D'une manière plus générale, quels sont, selon vous, les principaux défis auxquels l'économie est confrontée aujourd'hui ?

La population mauricienne, dans son ensemble, doit relever deux types de défis dans la conjoncture présente. Le premier est celui d'un réveil par rapport aux effets du Covid, lesquels sont malheureusement prolongés par les conséquences du conflit russo-ukrainien. Dans son ensemble, la population a, depuis 40 ans, pris l'habitude d'une croissance économique annuelle, de sorte que le gâteau à partager grossissait ainsi que la part de chacun. Le Covid a brutalement arrêté ce processus. Il nous revient donc de le relancer en nous mettant sérieusement au travail, ce qui, en termes économiques, signifie accroître notre productivité : celle des pouvoirs politiques à travers une gouvernance efficace ; celle des entreprises à travers un déploiement rationnel de leurs ressources managériales et financières ; et enfin celle de la population, dans son ensemble, à travers un réel effort de se ressaisir au travail, au lieu de se plaindre et de mendier l'aide des pouvoirs publics.

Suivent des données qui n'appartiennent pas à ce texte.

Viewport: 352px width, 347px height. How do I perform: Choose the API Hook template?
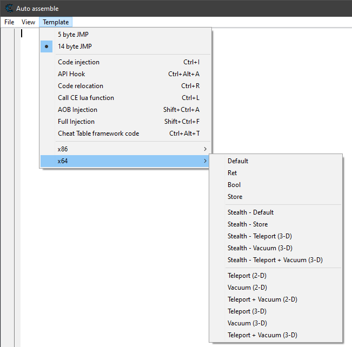coord(71,74)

Le deuxième défi découle du premier, c'est celui de la mise en œuvre de toutes nos ressources naturelles. Vous l'avez deviné, il s'agit de l'exploitation rationnelle des millions de kilomètres carrés maritimes, mis à notre disposition par les Nations unies. Vivement que l'économie bleue soit enfin une réalité, et non pas seulement une ligne ajoutée à nos secteurs d'activités dans le tableau compilé par Statistics Mauritius, lequel révèle d'ailleurs l'insignifiance de ce secteur dans notre pays. Et que, parallèlement, dans ce même tableau, le secteur agricole, dans son ensemble, prenne une courbe ascendante, pour diminuer, de manière significative, la dépendance de notre pays des produits importés pour l'alimentation locale, des touristes, des riches étrangers ayant choisi de jouir de leur retraite chez nous et des travailleurs venus y gagner leur vie.

Officiellement, le pays est à moins de deux ans de la prochaine échéance électorale. Ne pensez-vous que la tentation pourrait être forte chez nos dirigeants de reléguer l'économie au second plan au profit de mesures sociales fortement électoralistes pour amadouer la population et gagner sa confiance ?

J'ai, en fait, déjà répondu à votre question ci-dessus, lorsque j'ai évoqué les dangers de succomber à la tentation du court terme pour récolter des gains immédiats, aux dépens de bénéfices solides et durables dans le moyen et le long terme. Ce type de tentations ne concerne pas seulement les hommes politiques. S'il est vrai qu'ils peuvent être tentés par la célèbre exclamation de Louis XIV, "après moi, le déluge", il faut aussi rappeler l'attitude des électeurs qui ne recherchent que leurs gains immédiats et personnels lorsqu'ils inscrivent leurs votes, sans tenir compte des possibles conséquences négatives à moyen et long termes. Ce n'est jamais facile de choisir entre Charybde et Scylla.